_REQUIREMENT:_ Among the records below, find the lines that contain "Collapse" and copy each of them.

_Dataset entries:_

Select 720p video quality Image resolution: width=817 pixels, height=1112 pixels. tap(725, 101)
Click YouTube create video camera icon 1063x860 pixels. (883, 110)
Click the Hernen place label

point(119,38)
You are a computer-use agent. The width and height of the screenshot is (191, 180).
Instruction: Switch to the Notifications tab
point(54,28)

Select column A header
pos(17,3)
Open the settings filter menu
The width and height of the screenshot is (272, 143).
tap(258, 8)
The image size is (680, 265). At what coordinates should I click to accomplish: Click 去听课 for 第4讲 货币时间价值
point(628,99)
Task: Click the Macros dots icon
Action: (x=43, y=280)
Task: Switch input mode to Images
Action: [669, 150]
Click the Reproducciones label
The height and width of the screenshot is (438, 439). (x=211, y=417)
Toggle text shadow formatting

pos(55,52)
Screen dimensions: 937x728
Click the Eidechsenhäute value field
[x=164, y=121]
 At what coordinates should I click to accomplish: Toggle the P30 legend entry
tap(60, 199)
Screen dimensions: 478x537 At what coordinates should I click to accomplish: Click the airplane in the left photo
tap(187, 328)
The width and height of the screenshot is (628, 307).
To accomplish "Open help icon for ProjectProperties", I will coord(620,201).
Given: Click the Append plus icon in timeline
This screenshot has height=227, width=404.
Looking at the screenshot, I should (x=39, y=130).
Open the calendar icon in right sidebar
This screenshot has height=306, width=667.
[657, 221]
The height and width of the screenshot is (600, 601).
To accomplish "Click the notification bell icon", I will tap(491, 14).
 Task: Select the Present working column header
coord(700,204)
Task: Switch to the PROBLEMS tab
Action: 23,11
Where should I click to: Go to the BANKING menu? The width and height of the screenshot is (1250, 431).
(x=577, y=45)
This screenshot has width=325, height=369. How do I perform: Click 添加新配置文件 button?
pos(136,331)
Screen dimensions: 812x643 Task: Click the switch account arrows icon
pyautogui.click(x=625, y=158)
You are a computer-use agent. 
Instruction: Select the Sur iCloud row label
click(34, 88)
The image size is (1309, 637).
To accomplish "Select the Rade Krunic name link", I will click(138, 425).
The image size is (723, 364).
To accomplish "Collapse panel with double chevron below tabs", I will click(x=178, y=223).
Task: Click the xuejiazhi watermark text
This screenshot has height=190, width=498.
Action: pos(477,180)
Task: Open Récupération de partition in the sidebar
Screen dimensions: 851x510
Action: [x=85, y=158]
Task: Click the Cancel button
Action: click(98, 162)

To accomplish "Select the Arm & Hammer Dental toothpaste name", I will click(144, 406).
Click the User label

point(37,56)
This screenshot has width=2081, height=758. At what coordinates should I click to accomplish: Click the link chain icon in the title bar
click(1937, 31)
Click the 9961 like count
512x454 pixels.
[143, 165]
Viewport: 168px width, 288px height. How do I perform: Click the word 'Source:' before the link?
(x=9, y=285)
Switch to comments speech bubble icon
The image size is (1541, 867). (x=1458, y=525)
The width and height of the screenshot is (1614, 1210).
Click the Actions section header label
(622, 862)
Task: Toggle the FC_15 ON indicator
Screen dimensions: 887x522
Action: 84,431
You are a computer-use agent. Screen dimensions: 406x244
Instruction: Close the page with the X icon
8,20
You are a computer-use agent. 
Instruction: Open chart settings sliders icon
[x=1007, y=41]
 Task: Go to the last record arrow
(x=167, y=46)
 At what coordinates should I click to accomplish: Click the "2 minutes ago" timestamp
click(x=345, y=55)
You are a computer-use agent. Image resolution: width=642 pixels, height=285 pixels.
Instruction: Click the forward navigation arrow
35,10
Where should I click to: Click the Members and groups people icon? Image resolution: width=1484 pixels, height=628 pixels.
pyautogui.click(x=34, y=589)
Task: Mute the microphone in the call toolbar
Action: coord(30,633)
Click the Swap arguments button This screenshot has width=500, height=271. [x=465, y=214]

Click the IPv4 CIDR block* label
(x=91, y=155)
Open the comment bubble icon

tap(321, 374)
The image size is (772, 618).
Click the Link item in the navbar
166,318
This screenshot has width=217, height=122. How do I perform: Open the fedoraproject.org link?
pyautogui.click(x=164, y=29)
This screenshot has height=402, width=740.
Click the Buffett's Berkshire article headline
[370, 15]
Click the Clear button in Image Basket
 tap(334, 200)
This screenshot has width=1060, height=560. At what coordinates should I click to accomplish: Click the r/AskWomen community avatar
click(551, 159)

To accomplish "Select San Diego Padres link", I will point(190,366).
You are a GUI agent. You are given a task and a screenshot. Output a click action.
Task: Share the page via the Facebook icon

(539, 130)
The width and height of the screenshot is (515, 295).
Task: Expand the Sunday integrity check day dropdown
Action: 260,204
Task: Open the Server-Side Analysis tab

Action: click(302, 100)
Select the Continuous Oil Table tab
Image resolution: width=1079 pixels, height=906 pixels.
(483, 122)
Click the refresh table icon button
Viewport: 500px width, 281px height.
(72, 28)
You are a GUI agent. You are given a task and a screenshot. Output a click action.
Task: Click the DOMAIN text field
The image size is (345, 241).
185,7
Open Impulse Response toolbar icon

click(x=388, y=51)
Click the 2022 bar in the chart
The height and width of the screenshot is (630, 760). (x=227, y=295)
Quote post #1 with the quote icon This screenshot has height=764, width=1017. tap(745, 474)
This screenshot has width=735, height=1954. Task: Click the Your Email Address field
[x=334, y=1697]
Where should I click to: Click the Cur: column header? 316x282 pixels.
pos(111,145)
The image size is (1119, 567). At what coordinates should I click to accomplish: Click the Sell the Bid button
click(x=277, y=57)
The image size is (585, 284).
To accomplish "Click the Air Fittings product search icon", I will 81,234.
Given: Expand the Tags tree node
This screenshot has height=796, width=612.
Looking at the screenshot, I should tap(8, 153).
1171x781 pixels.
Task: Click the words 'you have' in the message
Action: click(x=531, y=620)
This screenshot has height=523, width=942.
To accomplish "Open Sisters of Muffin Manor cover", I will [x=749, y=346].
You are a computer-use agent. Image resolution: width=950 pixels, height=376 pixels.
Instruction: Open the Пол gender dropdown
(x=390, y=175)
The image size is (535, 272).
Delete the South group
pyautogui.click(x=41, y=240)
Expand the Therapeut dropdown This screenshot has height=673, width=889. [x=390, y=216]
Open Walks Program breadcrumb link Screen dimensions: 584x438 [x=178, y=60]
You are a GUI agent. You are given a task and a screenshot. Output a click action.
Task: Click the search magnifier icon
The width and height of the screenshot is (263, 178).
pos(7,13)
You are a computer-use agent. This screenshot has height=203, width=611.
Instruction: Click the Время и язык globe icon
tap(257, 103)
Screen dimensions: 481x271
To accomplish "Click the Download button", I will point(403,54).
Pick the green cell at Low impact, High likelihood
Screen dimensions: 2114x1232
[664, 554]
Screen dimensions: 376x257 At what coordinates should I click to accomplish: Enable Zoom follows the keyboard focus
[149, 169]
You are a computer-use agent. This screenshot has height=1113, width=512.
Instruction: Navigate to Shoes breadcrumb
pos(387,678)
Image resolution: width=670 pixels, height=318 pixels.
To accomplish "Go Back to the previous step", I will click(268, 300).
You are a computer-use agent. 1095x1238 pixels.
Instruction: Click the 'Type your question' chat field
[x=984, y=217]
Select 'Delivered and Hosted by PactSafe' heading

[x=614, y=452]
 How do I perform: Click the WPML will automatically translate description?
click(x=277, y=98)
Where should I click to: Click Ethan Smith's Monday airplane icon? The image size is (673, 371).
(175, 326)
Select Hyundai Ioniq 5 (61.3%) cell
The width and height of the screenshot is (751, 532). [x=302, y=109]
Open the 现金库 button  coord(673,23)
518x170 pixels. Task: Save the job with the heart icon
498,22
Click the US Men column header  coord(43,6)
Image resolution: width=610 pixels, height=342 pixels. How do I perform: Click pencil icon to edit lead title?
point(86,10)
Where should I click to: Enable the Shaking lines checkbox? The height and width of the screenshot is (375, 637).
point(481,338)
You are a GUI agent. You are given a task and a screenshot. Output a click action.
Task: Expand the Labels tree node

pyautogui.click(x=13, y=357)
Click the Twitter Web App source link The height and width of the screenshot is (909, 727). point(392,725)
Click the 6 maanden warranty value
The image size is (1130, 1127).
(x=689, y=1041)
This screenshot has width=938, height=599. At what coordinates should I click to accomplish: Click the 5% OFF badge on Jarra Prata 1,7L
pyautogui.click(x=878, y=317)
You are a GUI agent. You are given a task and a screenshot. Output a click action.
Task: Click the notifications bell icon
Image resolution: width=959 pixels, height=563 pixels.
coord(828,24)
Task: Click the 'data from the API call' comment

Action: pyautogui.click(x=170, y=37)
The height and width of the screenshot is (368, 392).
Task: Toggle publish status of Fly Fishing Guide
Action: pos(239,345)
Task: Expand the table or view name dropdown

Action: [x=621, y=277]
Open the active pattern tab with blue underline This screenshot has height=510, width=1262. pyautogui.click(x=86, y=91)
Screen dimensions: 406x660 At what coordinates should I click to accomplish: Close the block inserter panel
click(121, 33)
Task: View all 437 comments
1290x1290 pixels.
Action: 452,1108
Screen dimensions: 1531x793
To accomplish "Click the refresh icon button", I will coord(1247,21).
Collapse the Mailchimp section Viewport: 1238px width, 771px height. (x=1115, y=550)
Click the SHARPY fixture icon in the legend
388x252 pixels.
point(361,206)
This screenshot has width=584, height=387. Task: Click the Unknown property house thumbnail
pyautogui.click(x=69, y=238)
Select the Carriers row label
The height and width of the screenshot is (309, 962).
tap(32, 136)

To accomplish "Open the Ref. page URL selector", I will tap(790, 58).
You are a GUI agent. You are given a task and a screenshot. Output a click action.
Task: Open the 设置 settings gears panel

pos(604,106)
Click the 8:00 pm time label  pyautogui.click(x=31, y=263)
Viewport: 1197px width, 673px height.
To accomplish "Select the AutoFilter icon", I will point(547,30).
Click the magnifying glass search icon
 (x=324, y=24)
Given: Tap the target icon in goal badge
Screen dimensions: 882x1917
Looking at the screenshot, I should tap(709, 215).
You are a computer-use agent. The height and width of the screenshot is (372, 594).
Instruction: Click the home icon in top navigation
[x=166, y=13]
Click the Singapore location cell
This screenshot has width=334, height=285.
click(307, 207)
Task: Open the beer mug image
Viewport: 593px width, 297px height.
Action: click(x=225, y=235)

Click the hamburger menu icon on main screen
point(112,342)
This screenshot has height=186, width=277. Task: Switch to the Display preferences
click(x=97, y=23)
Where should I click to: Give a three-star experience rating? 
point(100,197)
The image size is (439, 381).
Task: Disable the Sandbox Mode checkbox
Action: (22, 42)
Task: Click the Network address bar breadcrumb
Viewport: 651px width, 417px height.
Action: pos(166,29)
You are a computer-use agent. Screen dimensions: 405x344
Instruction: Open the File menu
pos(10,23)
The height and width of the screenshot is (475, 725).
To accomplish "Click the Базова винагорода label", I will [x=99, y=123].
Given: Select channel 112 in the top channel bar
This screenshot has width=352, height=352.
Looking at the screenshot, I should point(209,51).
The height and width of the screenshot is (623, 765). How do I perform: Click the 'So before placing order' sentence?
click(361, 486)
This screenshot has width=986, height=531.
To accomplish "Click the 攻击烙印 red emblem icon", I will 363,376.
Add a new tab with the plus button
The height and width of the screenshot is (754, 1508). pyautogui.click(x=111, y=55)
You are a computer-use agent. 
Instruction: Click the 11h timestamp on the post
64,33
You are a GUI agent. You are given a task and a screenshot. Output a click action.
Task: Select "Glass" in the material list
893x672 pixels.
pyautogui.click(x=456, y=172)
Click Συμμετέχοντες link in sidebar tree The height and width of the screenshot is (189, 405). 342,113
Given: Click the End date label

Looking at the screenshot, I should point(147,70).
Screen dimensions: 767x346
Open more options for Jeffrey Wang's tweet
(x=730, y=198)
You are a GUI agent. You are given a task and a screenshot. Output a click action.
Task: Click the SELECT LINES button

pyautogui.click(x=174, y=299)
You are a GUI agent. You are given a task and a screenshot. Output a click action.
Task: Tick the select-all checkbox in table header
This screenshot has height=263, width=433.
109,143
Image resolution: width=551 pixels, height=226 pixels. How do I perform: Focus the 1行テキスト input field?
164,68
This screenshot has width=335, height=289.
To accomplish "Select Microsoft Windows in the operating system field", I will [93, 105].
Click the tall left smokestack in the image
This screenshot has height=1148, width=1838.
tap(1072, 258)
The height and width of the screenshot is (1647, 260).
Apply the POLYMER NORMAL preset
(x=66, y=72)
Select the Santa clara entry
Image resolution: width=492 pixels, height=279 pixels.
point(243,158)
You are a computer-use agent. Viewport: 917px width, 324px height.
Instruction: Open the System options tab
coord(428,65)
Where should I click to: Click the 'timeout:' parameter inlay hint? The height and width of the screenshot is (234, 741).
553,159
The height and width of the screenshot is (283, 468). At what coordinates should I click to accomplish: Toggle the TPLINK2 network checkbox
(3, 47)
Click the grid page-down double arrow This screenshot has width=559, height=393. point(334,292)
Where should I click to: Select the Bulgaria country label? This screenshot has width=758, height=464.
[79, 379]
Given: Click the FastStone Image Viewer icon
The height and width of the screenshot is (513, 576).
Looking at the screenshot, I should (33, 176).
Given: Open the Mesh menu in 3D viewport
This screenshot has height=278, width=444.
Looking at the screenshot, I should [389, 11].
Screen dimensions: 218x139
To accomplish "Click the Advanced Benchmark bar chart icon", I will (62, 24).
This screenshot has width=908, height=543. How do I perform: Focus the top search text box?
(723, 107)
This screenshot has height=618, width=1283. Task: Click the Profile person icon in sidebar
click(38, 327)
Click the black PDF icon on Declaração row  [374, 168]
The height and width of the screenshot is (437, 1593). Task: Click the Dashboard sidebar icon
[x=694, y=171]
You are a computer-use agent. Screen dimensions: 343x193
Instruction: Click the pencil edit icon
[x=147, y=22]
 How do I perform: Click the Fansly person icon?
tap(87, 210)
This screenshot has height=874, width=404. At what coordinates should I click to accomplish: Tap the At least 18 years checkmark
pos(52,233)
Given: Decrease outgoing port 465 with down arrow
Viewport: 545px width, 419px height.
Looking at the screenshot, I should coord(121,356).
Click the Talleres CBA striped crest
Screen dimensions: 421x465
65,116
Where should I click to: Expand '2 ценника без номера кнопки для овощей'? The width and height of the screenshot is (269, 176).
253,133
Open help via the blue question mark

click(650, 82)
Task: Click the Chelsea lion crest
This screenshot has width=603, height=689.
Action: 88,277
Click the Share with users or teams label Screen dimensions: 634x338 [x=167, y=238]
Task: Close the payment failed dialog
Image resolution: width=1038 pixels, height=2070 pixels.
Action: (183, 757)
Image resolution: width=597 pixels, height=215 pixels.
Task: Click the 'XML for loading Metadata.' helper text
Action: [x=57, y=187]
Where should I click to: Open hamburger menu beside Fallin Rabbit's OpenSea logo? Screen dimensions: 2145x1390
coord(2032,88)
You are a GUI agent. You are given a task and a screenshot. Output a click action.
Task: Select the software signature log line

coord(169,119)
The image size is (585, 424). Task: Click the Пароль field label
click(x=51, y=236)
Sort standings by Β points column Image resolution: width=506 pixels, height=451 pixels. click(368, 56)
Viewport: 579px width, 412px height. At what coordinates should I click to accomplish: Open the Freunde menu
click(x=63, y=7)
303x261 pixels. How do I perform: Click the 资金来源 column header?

_FINISHED TASK:_
To accomplish "Collapse panel with double chevron below tabs", I will click(x=178, y=223).
Collapse the Mailchimp section Viewport: 1238px width, 771px height. (x=1115, y=550)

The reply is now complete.